Paduarsana

Berbagi Tentang Semua Hal

Perjalanan Roh Salah Pati


Beberapa kasus kematian akibat kecelakaan, tindakan kekerasan dll, sering membuat menyesalkan kejadian itu sekalipun kita bukanlah keluarga korban. Apa yang kita rasakan tentu hal yang wajar dan manusiawi mengingat kematian tersebut “tidak wajar”. Dalam Nibanda disebutkan hendaknya kematian manusia seperti kematian Panca Pandawa, yakni diawali oleh kematian Nakula-Sadewa (kaki), Bima (tenaga), Arjuna (suhu badan dan sinar mata), dan terakhir Dharmawangsa (Roh meninggalkan tubuh). Namun didalam kematian yang disengaja atau tak disengaja, urut-urutan kematian itu tidak terjadi, artinya langsung mati, misalnya mati karena kecelakaan,Itulah yang dinamakan Mati Salah Pati Sedangkan Ulah pati artinya mati karena bunuh diri.
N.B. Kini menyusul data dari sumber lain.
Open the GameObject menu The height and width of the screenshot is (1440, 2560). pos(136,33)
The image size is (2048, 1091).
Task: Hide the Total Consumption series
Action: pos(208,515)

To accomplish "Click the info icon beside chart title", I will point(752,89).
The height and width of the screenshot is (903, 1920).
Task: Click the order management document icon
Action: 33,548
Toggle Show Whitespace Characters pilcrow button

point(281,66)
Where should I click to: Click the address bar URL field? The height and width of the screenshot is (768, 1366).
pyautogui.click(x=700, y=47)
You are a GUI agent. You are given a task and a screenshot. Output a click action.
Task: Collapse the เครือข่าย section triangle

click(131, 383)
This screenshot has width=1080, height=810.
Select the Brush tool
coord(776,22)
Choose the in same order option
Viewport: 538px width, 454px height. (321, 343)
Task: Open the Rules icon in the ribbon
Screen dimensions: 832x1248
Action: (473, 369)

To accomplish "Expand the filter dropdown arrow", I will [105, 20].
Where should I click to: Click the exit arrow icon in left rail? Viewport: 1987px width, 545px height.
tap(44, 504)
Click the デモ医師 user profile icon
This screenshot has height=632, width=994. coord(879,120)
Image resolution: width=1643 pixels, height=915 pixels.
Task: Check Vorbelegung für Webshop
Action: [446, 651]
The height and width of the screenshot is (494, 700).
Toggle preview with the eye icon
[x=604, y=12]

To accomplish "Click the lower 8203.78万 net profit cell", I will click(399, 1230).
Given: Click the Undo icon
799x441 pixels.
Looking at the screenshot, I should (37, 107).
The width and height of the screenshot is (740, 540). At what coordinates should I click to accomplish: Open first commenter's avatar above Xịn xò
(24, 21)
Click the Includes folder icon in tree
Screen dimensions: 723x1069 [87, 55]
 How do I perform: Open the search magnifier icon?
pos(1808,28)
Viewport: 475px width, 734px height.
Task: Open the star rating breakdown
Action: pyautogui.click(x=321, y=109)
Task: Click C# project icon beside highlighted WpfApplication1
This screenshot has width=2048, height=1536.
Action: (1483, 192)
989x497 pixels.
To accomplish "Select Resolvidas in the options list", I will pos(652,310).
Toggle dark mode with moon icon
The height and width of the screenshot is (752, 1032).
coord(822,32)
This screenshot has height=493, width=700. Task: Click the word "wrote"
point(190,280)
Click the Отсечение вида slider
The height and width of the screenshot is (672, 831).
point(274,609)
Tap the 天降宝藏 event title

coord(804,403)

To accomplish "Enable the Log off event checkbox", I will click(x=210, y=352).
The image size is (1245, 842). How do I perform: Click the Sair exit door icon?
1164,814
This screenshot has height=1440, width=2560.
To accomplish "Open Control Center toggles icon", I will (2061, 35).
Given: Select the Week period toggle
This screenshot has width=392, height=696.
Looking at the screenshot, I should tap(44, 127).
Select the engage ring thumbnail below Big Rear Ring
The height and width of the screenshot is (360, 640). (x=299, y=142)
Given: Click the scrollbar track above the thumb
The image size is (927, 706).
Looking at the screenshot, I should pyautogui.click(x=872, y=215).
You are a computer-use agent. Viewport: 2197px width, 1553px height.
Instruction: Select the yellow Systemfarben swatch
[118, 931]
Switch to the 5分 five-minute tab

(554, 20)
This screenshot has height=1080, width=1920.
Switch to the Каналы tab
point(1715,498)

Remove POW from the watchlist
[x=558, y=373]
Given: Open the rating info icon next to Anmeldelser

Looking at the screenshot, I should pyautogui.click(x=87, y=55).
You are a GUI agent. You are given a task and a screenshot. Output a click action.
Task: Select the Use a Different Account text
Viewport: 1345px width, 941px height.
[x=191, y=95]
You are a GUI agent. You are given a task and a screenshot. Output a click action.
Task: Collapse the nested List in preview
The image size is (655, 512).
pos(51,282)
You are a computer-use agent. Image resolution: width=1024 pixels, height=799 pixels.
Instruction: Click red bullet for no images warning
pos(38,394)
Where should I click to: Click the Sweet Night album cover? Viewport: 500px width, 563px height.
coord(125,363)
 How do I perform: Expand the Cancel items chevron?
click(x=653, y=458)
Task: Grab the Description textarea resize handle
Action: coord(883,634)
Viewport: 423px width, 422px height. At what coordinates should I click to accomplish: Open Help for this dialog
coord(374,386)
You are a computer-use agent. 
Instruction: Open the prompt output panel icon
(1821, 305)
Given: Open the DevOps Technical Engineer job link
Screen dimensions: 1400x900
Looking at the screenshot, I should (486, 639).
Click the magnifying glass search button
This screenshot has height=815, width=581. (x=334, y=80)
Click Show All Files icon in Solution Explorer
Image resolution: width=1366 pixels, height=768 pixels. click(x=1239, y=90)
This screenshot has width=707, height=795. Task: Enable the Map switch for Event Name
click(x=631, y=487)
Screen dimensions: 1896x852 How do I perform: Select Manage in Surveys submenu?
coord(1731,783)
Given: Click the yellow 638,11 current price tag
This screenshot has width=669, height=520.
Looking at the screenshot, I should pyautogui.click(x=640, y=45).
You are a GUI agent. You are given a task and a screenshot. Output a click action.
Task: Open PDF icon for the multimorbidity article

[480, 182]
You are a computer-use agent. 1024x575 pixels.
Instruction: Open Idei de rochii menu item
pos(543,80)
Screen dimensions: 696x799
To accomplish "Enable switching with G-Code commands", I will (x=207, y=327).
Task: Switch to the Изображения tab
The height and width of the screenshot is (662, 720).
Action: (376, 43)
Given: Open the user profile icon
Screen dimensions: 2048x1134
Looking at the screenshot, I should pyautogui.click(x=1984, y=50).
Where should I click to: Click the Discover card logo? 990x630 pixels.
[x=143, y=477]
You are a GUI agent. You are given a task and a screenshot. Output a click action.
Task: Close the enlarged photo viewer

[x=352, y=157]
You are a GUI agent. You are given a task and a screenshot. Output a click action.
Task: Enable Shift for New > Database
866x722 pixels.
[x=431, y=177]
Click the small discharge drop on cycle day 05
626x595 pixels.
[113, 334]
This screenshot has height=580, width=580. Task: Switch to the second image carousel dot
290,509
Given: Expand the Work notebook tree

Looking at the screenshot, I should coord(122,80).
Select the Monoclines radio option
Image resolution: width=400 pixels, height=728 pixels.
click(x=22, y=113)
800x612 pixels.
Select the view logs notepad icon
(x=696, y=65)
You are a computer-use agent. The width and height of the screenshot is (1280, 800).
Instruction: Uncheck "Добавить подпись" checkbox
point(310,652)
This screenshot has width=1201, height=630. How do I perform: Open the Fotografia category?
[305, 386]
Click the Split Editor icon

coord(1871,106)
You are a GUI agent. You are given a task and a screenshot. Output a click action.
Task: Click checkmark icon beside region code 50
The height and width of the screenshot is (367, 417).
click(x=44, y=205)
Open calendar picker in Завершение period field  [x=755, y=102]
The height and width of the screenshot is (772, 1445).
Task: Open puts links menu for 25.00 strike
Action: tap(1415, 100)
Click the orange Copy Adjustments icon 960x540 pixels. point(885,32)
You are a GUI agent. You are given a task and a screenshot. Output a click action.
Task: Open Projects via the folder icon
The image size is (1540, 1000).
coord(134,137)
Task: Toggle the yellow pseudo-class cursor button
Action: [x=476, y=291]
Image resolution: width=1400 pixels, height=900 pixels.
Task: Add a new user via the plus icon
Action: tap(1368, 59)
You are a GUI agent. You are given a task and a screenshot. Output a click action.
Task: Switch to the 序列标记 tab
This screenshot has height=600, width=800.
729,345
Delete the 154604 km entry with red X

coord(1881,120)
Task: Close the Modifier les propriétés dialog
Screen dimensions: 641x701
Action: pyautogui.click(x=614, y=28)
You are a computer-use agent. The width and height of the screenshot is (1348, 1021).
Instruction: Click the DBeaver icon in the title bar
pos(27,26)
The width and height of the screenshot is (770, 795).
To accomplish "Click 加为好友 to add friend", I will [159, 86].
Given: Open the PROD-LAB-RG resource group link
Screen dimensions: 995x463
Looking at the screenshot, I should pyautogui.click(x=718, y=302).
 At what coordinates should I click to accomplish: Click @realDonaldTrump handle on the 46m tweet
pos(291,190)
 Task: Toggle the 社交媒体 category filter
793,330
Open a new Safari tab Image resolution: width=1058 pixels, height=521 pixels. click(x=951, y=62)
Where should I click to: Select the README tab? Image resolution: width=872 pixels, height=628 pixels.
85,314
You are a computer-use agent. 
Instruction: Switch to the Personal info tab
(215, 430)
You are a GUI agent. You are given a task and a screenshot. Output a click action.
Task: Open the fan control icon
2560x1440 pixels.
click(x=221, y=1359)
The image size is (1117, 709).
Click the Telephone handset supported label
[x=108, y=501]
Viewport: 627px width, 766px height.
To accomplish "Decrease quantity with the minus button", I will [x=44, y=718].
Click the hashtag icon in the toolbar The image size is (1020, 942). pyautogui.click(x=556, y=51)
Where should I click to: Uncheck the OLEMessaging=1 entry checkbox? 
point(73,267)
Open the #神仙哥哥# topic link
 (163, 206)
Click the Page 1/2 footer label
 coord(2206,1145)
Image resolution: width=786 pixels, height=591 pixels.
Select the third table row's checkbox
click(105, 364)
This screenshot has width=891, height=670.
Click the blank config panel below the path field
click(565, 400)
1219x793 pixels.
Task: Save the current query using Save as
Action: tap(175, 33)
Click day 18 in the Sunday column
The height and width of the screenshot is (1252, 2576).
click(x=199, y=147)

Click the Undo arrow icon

Image by: Dream, Ilustrasi

Istilah “atma kesasar” sudah lumrah bagi masyarakat Bali. Di setiap wilayah desa di Bali pasti saja ada cerita berkaitan dengan atma kesasar. Hal ini sangatlah wajar, mengingat Hindu Bali dengan filosofi atma tatwa sangatlah rinci dan mendalam mengurai mengenai atma. Namun dalam konteks atma kesasar, sejatinya yang kesasar bukanlah atma itu sendiri, namun “roh”. Sebab “atma” itu sendiri adalah percikan kecil dari “paramatman” yang memiliki sifat sama dengan paramatman. Artinya atma itu sendiri adalah murni dan bebas dari pengaruh suka dan duka. Sedangkan roh adalah atman yang diselubungi cita, budi, manah, ahamkara yakni sudah diliputi keinginan, kemauan, keakuan (ego), kecerdasan, akal, serta pikiran-pikiran baik maupun buruk.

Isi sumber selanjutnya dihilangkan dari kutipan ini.